Basuki Tjahaja Purnama.

PALUGADANEWS.COM, JAKARTA  — Majelis hakim Pengadilan Negeri Jakarta Utara menjatuhkan vonis 2 tahun penjara kepada Gubernur DKI Basuki Tjahaja Purnama alias Ahok. Ahok dinyatakan terbukti sah dan meyakinkan menodai agama.

“Terbukti secara sah dan menyakinkan bersalah melakukan penodaan agama, menjatuhkan pidana penjara selama 2 tahun,” kata ketua majelis hakim Dwiarso Budi Santiarto, dalam sidang yang digelar Pengadilan Negeri Jakarta Utara di Auditorium Kementerian Pertanian, Selasa (9/5/2017) pagi.

Majelis hakim juga menilai kasus  Ahok murni merupakan kasus pidana dan sama sekali tak berkaitan dengan masalah kebinekaan.
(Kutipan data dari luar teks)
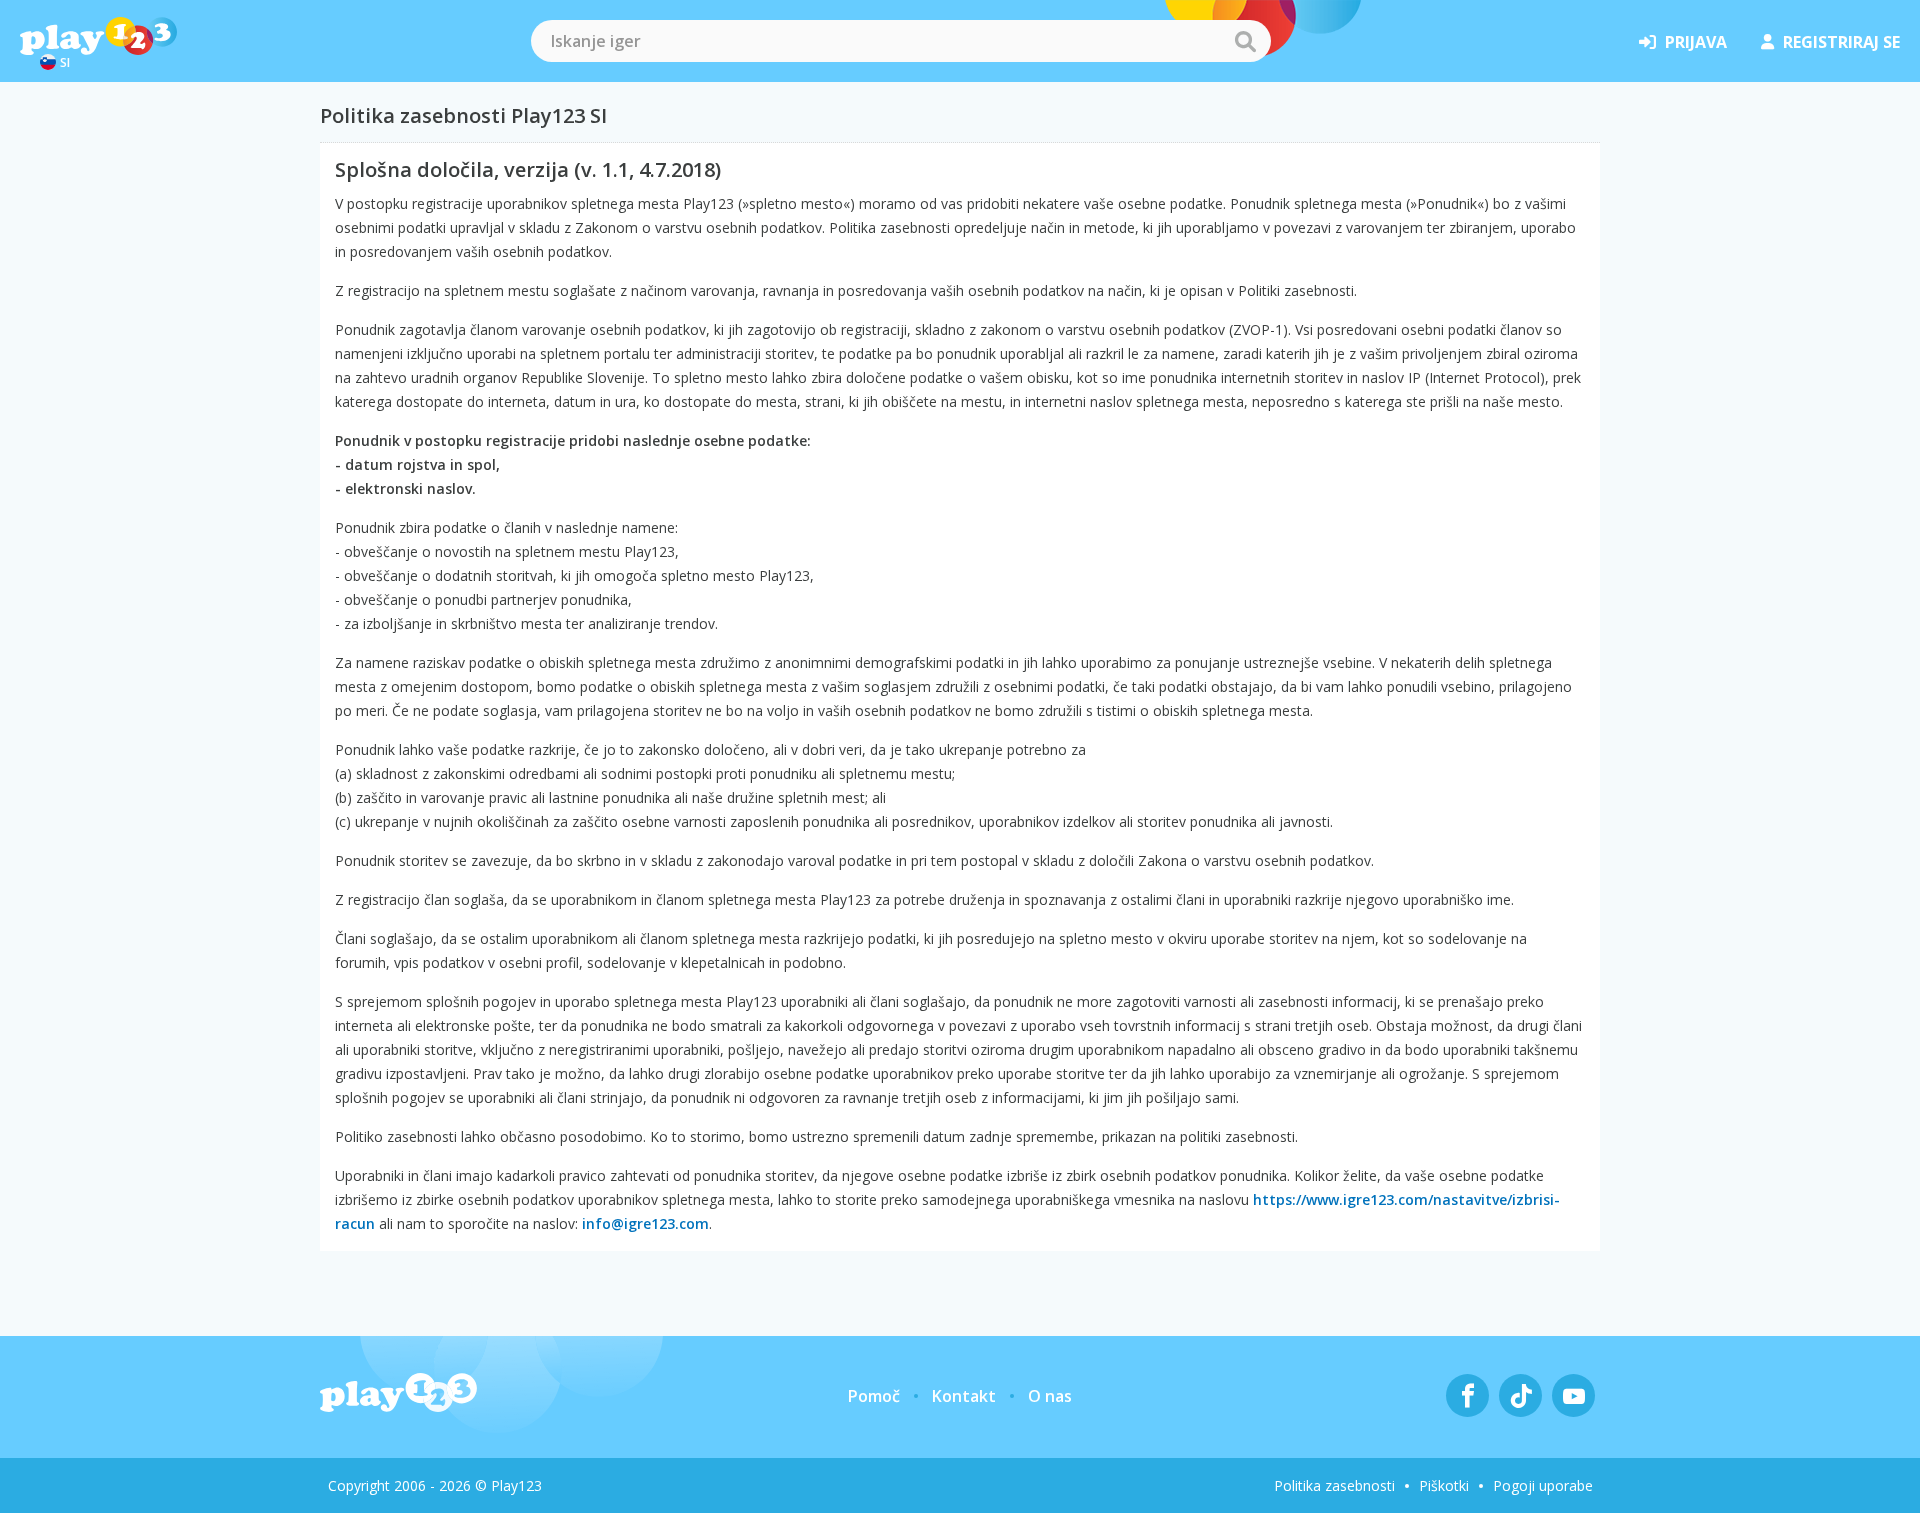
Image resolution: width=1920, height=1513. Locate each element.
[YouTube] (1573, 1395)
Hal yang memberatkan, antara lain terdakwa merasa tidak bersalah dan yang dilakukan terdakwa mencederai kerukunan beragama. Sedangkan hal yang meringankan, antara lain Ahok bersikap sopan dan belum pernah dihukum.

Majelis hakim menyebut penodaan agama dengan penyebutan surat Al Maidah dalam sambutannya saat bertemu warga di Tempat Pelelangan Ikan (TPI) Pulau Pramuka, Kepulauan Seribu.
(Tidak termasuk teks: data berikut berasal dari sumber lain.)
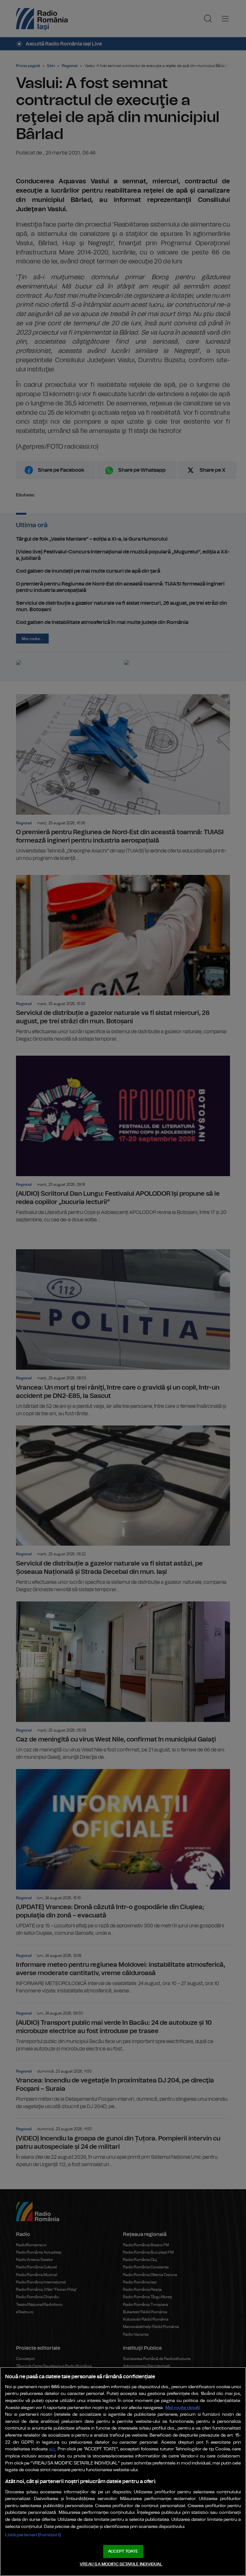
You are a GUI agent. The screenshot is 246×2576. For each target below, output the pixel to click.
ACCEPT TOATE (123, 2551)
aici (52, 2449)
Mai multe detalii (182, 2407)
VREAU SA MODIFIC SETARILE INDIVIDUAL (121, 2564)
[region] (123, 2471)
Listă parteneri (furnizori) (33, 2534)
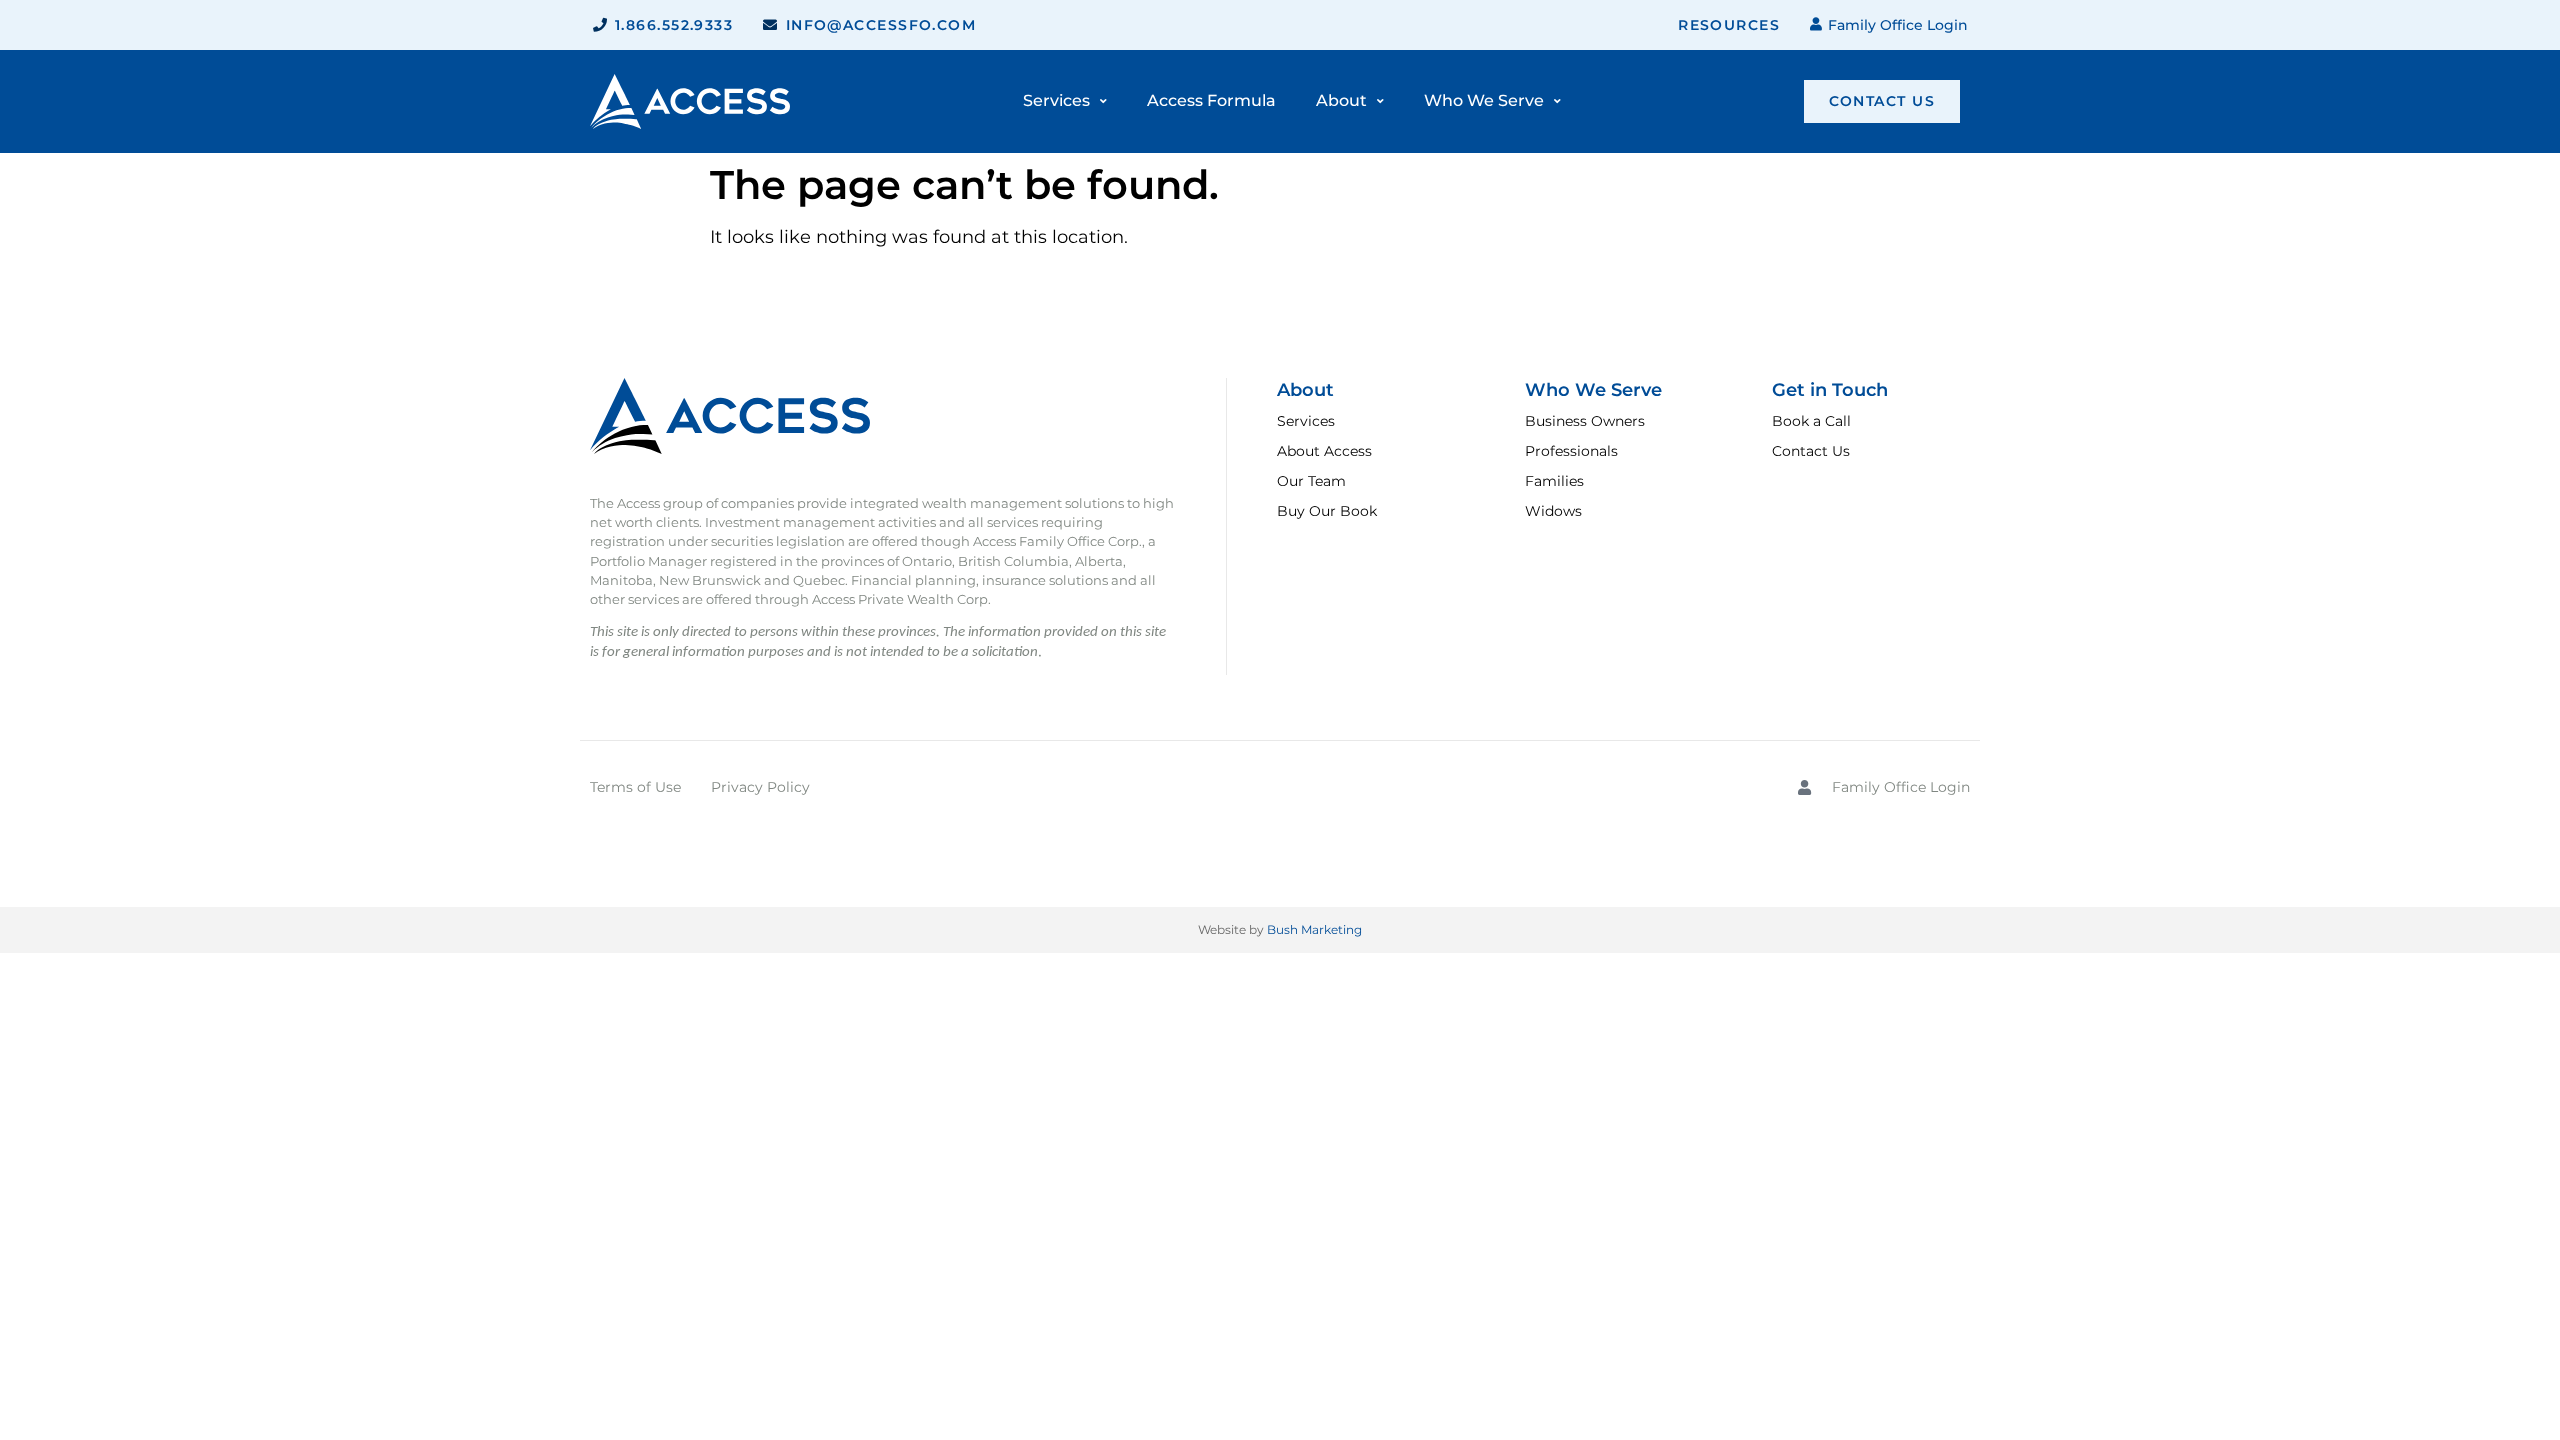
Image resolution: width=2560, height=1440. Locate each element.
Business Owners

Kalimat Ahok yang dinyatakan menodai agama yakni “jadi jangan percaya sama orang, kan bisa saja dalam hati kecil Bapak Ibu nggak bisa pilih saya ya kan? dibohongi pakai Surat Al-Maidah 51, macam-macam itu. Itu hak Bapak-Ibu ya. Jadi kalau Bapak-Ibu perasaan enggak bisa kepilih nih, karena saya takut masuk neraka karena dibodohin gitu ya, enggak apa-apa”.

“Dari ucapan tersebut terdakwa telah menganggap surat Al Maidah adalah alat untuk membohongi umat atau masyarakat, atau surat Al Maidah 51 sebagai sumber kebohongan dan dengan adanya anggapan demikian maka menurut pengadilan terdakwa telah merendahkan dan menghina surat Al Maidah ayat 51,” urai hakim.

Terkait putusan tersebut, Ahok menyatakan dirinya mengajukan banding.

Putusan tersebut berbeda dengan tuntutan jaksa penuntut umum. JPU menuntut Ahok 1 tahun penjara dengan masa percobaan 2 tahun. Ahok dinilai jaksa terbukti menghina golongan.

Tuntutan tersebut dibacakan tim jaksa penuntut umum (JPU) yang dipimpin Ali Mukartono dalam lanjutan sidang yang berlangsung di auditorium Kementerian Pertanian, Kamis (20/4) pagi.

“Terdakwa dituntut hukuman penjara selama 1 tahun dengan masa percobaan 2 tahun. Terdakwa telah terbukti secara sah dan meyakinkan sebagaimana dakwaan alternatif kedua,” kata  Ali Mukartono, saat membacakan surat tuntutan, Kamis (20/4).